Locate every line below that contains the word "Close" and copy it.

─── EXERCISE INPUTS ───

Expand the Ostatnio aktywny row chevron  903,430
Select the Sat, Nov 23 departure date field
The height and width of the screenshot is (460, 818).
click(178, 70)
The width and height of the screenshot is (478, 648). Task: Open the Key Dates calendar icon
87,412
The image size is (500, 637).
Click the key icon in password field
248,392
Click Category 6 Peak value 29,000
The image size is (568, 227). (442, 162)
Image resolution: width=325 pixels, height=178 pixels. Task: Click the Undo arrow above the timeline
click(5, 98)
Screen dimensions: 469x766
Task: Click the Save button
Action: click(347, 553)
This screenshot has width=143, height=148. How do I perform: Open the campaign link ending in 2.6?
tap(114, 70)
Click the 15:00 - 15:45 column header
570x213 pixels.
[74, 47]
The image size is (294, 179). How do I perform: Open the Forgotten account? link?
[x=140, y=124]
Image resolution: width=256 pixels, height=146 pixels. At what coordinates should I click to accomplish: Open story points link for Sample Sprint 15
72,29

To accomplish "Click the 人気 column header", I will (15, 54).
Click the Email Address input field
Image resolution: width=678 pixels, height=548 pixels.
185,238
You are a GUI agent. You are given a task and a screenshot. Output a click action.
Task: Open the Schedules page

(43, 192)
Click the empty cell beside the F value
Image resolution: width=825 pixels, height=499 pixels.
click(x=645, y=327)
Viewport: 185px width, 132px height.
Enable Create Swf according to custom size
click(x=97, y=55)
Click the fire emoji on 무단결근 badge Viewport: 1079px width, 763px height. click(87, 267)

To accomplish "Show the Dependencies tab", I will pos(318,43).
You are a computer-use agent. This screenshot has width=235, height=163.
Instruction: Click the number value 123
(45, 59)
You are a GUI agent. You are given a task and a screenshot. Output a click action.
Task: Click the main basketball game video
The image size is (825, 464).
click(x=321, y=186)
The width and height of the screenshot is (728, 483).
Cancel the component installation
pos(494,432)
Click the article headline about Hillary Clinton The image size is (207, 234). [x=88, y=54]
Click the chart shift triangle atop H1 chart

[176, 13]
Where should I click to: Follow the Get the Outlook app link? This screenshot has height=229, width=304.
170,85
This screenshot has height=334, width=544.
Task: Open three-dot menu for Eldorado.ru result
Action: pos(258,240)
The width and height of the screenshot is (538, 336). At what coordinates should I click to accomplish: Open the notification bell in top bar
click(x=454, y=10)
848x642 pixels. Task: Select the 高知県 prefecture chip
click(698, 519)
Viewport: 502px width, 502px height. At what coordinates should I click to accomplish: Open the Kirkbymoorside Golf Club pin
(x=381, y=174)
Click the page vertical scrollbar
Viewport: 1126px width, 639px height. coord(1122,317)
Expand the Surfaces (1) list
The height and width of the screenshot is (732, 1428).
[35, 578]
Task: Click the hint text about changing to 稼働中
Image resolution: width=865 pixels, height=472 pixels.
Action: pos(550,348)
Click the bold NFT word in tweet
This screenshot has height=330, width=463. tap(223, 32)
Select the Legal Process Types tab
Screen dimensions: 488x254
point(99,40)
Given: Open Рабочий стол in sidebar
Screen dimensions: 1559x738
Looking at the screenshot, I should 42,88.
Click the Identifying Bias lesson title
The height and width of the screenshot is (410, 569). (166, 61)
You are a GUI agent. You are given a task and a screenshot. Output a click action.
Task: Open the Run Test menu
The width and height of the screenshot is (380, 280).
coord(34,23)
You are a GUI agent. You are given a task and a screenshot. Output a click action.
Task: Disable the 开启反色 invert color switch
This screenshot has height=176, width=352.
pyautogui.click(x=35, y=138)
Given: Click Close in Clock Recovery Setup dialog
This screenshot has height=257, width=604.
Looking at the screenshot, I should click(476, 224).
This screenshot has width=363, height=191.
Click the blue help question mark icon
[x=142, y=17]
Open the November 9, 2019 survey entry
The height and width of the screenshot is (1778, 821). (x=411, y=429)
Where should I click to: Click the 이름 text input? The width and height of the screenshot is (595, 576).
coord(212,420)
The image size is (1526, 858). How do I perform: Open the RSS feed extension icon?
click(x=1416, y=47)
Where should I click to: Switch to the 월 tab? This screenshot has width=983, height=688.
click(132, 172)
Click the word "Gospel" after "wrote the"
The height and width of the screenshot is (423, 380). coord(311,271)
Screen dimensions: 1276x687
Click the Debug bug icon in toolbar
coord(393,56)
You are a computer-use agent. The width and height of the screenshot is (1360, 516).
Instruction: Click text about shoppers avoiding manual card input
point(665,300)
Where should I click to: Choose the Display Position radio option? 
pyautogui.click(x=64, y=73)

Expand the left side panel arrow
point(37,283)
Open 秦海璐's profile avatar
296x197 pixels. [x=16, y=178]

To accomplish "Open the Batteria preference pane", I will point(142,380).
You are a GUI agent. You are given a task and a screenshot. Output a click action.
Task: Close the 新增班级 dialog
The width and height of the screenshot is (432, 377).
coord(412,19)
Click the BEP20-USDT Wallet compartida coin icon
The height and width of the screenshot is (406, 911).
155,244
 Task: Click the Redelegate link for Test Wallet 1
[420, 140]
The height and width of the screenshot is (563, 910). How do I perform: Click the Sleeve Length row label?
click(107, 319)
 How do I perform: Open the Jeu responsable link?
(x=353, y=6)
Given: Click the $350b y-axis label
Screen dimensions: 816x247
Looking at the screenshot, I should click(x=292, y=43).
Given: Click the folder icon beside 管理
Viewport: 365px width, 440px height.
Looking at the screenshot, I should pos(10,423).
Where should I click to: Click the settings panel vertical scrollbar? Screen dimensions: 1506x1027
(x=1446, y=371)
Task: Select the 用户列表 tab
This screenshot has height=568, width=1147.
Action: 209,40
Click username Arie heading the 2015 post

───

◆ ANSWER BELOW:
Given: Click Close in Clock Recovery Setup dialog
Task: Close the 新增班级 dialog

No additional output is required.